You might be able to reduce the workflow size by offloading static elements of the workflow spec to blob storage: https://www.union.ai/docs/v1/flyte/deployment/flyte-configuration/performance/#offloading-static-workflow-information-from-crd You may also just need to rework the structure of the workflow. Of you can reconfigure etcD's size limits
If you share the entire workflow definition we might be able to help guide you in the right direction.
f
it might be just a very large map task?
Our V2 architecture will get rid of this problem
a
@clean-glass-36808 and @freezing-airport-6809, sorry for the late reply as I was out on vacation, and thanks a lot for your input! We're not ready for V2 migration yet, so we're looking into Jason's suggestions now.
c
Hi @clean-glass-36808, I work with Dieu My on this. We already have our cluster configured with
useOffloadedWorkflowClosure=true
The workflow we run calls a reference workflow that is managed in a different repo. This is the sub workflow that fails. When calling this workflow from within its original repo, it works fine.

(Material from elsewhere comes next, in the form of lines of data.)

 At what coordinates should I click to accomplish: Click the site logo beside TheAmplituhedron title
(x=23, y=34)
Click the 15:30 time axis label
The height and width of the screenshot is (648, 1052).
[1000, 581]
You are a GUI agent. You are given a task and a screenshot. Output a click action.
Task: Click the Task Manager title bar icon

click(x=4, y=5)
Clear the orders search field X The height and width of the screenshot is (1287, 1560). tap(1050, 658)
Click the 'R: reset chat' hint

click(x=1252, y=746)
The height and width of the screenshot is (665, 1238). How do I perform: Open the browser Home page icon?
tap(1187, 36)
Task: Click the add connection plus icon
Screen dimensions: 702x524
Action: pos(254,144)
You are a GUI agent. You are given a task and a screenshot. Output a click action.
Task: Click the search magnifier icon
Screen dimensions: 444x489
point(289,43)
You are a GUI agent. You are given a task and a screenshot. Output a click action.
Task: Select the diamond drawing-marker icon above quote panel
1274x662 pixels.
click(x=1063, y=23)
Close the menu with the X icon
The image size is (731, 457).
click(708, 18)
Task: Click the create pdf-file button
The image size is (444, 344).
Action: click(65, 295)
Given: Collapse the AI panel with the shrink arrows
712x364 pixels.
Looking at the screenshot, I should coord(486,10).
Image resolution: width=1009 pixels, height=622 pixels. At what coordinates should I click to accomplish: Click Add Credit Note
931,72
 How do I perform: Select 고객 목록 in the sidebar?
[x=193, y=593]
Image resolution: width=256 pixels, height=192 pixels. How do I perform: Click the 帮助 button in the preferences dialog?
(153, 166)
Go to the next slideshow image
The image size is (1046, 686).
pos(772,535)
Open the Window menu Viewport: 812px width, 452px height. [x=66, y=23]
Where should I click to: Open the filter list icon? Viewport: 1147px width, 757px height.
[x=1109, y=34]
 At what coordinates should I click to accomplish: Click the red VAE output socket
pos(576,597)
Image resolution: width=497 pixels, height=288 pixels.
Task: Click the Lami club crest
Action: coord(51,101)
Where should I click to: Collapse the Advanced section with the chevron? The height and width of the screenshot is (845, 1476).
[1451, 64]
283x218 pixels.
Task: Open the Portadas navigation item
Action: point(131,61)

The reference_workflow signature is as followed:
Copy code
@reference_launch_plan(
    project="forests",
    domain="live",
    name="mycobiome.data_products.diligence.flyte.base_workflow.diligence_workflow",
    version=REFERENCE_VERSION,
)
def mycobiome_diligence_workflow(
    aoi: BaseGeometry,
    start_datetime: dt.datetime,
    end_datetime: dt.datetime,
    overwrite: bool,
    update_timeseries: bool,
    chunk_wait_seconds: int,
    ramp_up_factor: int,
    steps_to_skip: list[str] | None,
    version: str,
    model_config_paths_cc: list[str] | str | None,
    feature_scaler_path_cc: str | None,
    response_scaler_path_cc: str | None,
    qhat_cc: str | None,
    model_config_paths_ch: list[str] | str | None,
    feature_scaler_path_ch: str | None,
    response_scaler_path_ch: str | None,
    qhat_ch: str | None,
    cv_threshold_cc: float | None,
    cv_threshold_ch: float | None,
    lambda_ridge_cc: float | None,
    lambda_ridge_ch: float | None,
    aic_threshold_cc: float | None,
    aic_threshold_ch: float | None,
    se_decimals_cc: int | None,
    se_decimals_ch: int | None,
    spline_df_cc: int | None,
    spline_df_ch: int | None,
    denoise_asset_keys: list[str] | None,
    denoise_prediction_version: str | None,
    gedify_model_path: str | None,
    published_asset_keys: list[list[str]] | None,
    priority: int = 0,
) -> None: ...
a
Hi @clean-glass-36808, just circling back to this thread in case we can get some further help on this issue. Thanks!